Ces cultures en sable calciné furent répétées de 1851 à 1854, elles portèrent sur des plantes variées et ne donnèrent jamais que des résultats négatifs. Elles étaient exécutées avec beaucoup de soins et semblaient devoir entraîner la conviction. Elles furent cependant hardiment contredites par M. George Ville. En répétant les expériences de M. Boussingault, le célèbre professeur du Muséum fut frappé de la gracilité des plantes qui croissent dans les sols absolument privés d’engrais azoté ; aussi se décida-t-il à opérer autrement. Au sable calciné, il ajouta non-seulement des engrais minéraux, comme le faisait M. Boussingault, mais, en outre, une quantité bien pesée et faible de nitrate ; il obtint ainsi des sujets vigoureux, bien constitués, qui, à la récolte, accusaient infiniment plus d’azote que n’en renfermaient la graine et le nitrate ajouté comme engrais.

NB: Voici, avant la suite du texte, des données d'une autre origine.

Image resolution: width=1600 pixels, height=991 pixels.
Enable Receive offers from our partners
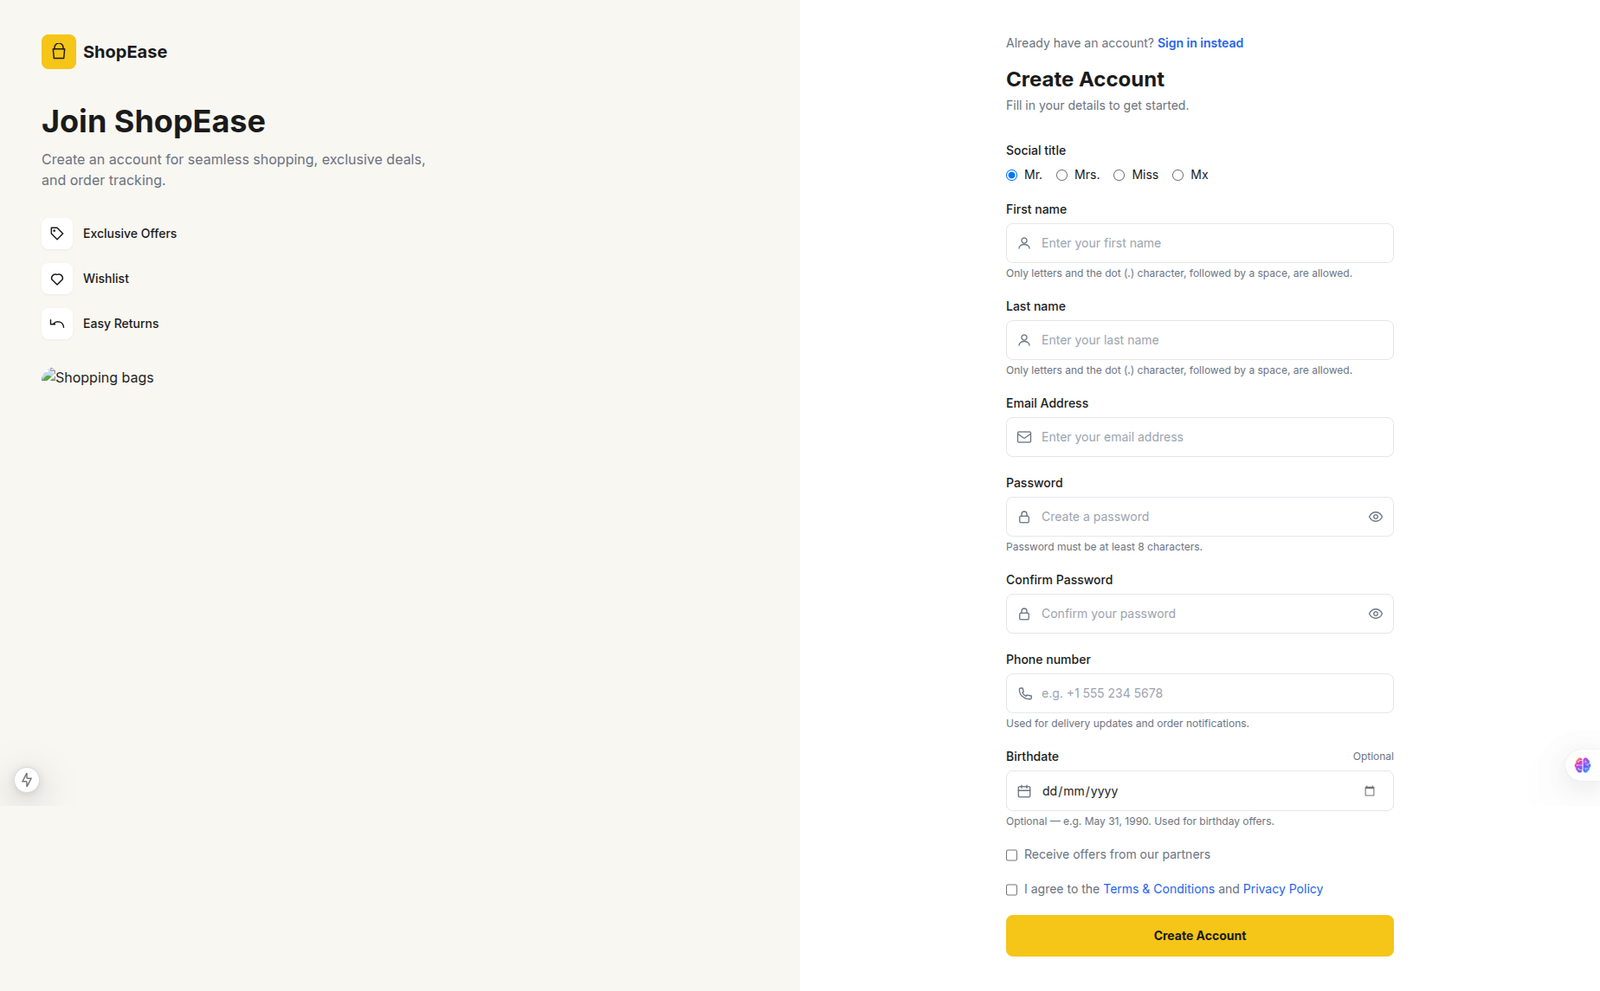pos(1012,855)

Ces expériences délicates ne réussissaient pas toujours. Boussingault en France, MM. Lawes, Gilbert et Pugh en Angleterre, avaient en vain essayé de les répéter, et l’opinion flottait indécise entre ces affirmations contradictoires. L’Académie des Sciences, saisie du différend, décida qu’une commission serait chargée de le trancher en faisant répéter les expériences devant elle. M. Chevreul fut le rapporteur, et, bien que pendant la longue durée des essais on eût constaté des irrégularités qui laissaient subsister quelques doutes, Chevreul n’hésita pas à se prononcer en faveur de M. George Ville.

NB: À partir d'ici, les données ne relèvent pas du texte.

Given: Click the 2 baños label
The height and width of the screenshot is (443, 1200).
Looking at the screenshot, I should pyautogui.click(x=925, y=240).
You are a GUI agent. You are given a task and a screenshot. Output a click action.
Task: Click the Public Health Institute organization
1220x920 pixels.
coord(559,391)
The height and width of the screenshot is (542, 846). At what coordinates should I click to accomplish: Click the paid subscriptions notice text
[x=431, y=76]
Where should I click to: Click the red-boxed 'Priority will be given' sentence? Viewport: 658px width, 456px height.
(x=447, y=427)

Boussingault, loin de se soumettre, continua d’affirmer que l’azote atmosphérique n’exerce aucune action sur la végétation et, bien qu’il n’apportât à l’appui de son opinion aucune nouvelle preuve décisive, il avait une telle autorité, qu’il entraîna la plupart des agronomes ; ils cherchèrent à expliquer la végétation persistante des prairies et des forêts en supposant que les herbes ou les arbres utilisaient à leur profit les faibles quantités d’ammoniaque que renferme l’air ou qu’apportent la pluie et la rosée.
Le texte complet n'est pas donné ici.